In McIlroy’s view, it was no coincidence that Unix was up for the job: the utilties at hand were simple, modular building blocks, designed for composition, which captured useful steps extracted from real problems.

The modern incarnation of Bentley’s problem would involve orchestrating a fleet of machines to process a corpus that exceeds any single machine’s capacity. What tools can the contemporary programmer bring to bear?

Our first candidate would be a distributed processing framework, such as Hadoop. But setting up virtual machines, configuring Hadoop on them, expressing the computation in terms of the particular primitives (i.e., map, reduce), configuring the job, taking care of file systems are all excessively tedious. Complexities of this nature are not inherent to Hadoop itself (for instance, more recent frameworks such as Spark[32], DryadLINQ[31] or Naiad[21] have similar difficulties). High scalability today comes at steep cost, because complete, transparent de-centralization was never a concious design decision or inherent feature of present systems (Fig.1 – left).

High level differences between conventional cloud workload setups and Andromeda.
High level differences between conventional cloud workload setups and Andromeda.

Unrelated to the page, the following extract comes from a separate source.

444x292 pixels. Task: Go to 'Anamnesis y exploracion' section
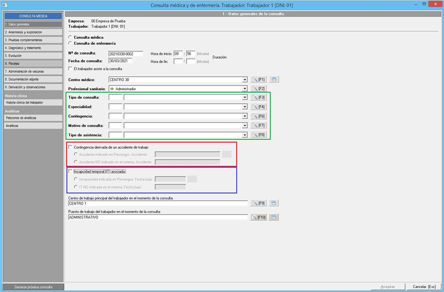31,32
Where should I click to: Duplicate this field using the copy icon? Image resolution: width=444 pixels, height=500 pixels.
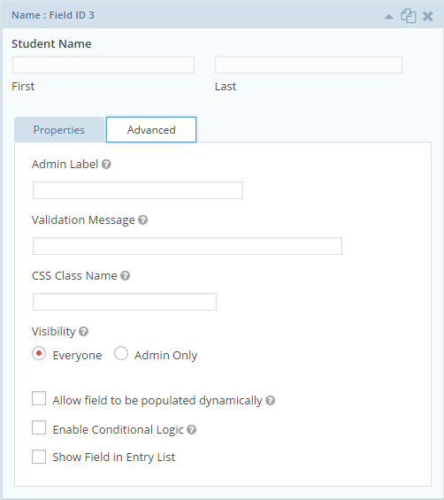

What we sorely lack is a distributed foundation upon which to build a solution as concise and elegant as McIlroy’s pipeline. To change that state of affairs, we sketch our vision for a massively distributed operating system, designed afresh for the commodity cloud. As a parallel to the scale of distribution the system is targeting, we name our project Andromeda (M31 for short), after the Messier 31 galaxy. Andromeda is designed de novo to match the computational environment of the not-too-distant future, taking advantage of many promising and underexplored ideas from the past, morphing them synergistically with some of its own. Contrary to current systems, in which developers are required to retrofit new models to existing software architectures, it assumes distribution, mobility, fault-proneness, extreme bandwidth, low but non-negligible latencies, and dynamic provisioning. It takes extensive care, however, in making their implications transparent to the application layer.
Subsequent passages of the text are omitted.